> [Work required] Do these statements agree with the outcome measures passage? Answer yes or no for each, quoting the words that decide it. 1. The outcome measures were agreed with a panel of six lay women. 2. Maternal weight gain above 9 kg counts as excessively high. 3. Venous thromboembolism is counted only in the antenatal period.

++++ Passage

Types of outcome measures

The outcome measures included in our review have been short-listed on the basis of being meaningful to clinicians, public, and policy makers, and have been discussed and agreed with a Maternity Service User Panel of six lay women.

 

Primary outcomes

 
Maternal

  • Gestational diabetes (as defined by individual trial)
  • Hypertensive disorders of pregnancy (pregnancy-induced hypertension and/or pre-eclampsia)
  • Postpartum haemorrhage (as defined by individual trial)
  • Tolerance to intervention (nausea/vomiting)

 
Neonatal

  • Admissions to neonatal unit

We intended to include primary outcomes in the 'Summary of findings' table.

 

Secondary outcomes

 
Maternal

  • Maternal weight gain during pregnancy (average (5 kg to 9 kg), % excessively high (greater than 9 kg), % excessively low (below 5 kg)) as defined by Institute of Medicine 2009)
  • Mode of birth (normal birth, operative vaginal birth, caesarean birth)
  • Maternal admission to hospital for any reason in the antenatal and postnatal period (up to six completed weeks)
  • Venous thromboembolism in the antenatal and postnatal period (up to six completed weeks)

++++++++
++++ Information provided

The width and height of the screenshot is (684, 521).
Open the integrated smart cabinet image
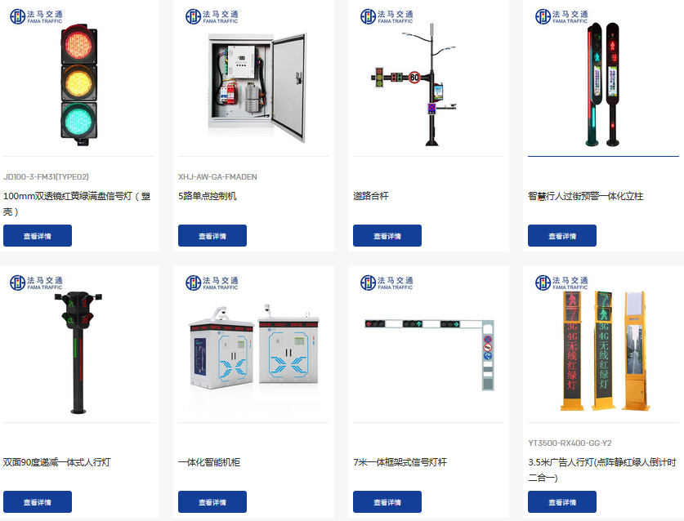[253, 346]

++++++++

> [Solution for this problem]
1. Yes: "discussed and agreed with a Maternity Service User Panel of six lay women"
2. Yes: "% excessively high (greater than 9 kg)"
3. No: "Venous thromboembolism in the antenatal and postnatal period (up to six completed weeks)"